DATA SECTION Block Start
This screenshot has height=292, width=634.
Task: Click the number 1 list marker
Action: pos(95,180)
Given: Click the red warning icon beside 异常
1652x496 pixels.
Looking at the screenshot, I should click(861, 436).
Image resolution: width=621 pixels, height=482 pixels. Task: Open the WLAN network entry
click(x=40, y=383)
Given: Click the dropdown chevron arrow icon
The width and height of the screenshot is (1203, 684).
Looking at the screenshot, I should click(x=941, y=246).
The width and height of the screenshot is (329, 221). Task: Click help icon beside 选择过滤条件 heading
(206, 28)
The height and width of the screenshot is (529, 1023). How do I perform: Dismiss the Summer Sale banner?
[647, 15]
DATA SECTION Block End
DATA SECTION Block Start
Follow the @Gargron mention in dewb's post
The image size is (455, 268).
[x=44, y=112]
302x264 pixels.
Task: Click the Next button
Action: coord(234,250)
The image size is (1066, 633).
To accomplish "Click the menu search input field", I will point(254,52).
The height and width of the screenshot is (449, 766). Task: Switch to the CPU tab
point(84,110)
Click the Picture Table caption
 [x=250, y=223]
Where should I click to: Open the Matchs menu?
DATA SECTION Block End
**TASK REQUIREMENTS:**
The required output is the stretch of entries above from the line containing "Click the Picture Table caption" through the line containing "Where should I", reproduced exactly.

**YOUR RESPONSE:**
Click the Picture Table caption
 [x=250, y=223]
Where should I click to: Open the Matchs menu?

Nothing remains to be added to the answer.